Our laboratory has two main interests: Nongenomic steroid-mediated signaling and ovarian physiology.
First, we are interested in studying how steroid hormones mediate "nongenomic", or transcription-independent, effects. The growing list of rapid, steroid-triggered, nongenomic signaling events includes estrogen-mediated upregulation of nitric oxide synthase (NOS) in endothelial cells, vitamin D-induced increases in intracellular calcium in osteosarcoma cells, and steroid-induced maturation of frog and fish oocytes. These steroid-induced signaling events may mediate important biological processes such as blood vessel relaxation, bone metabolism, and fertilization. We have chosen to use the phenomenon of androgen-induced maturation, or re-entry into meiosis, of oocytes as a system to further characterize the role of membranes and membrane proteins in mediating nongenomic steroid responses.
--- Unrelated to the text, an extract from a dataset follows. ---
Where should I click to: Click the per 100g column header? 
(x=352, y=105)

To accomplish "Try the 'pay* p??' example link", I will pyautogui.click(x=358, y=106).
We have used frog oocyte systems to define the physiologic steroids and steroid receptors that mediate maturation. In addition, we are studying the signaling pathways triggered by steroids, and have identified G proteins and novel steroid receptor binding scaffold proteins that are involved in steroid-mediated oocyte maturation.
Our second focus is to study the roles of steroids in mediating mammalian follicle and oocyte development. We have shown that, similar to frogs, both androgens and estrogens can promote mouse oocyte maturation in vitro in a nongenomic fashion that may involve their classical receptors. Since oocytes are known to interact with surrounding follicle cells to regulate follicle development, we believe that physiologic levels of androgens might be important for normal ovarian development. In contrast, supraphysiologic concentrations might be promoting ovarian pathology, as seen in diseases of androgen excess such as polycystic ovarian disease (PCOS). Notably PCOS affects millions of young women throughout the world, and is the leading cause of infertility in reproductive age women. We have developed selective androgen receptor modulators (SARMs) that specifically mediate nongenomic versus genomic signaling, and hope to use them as reagents to control the abnormal follicular growth in these individuals with androgen excess. In addition, we have uncovered novel signaling pathways that regulate ovarian steroid production, and hope to block these signals to regulate ovarian steroid production both in normal women and, more importantly, those with PCOS.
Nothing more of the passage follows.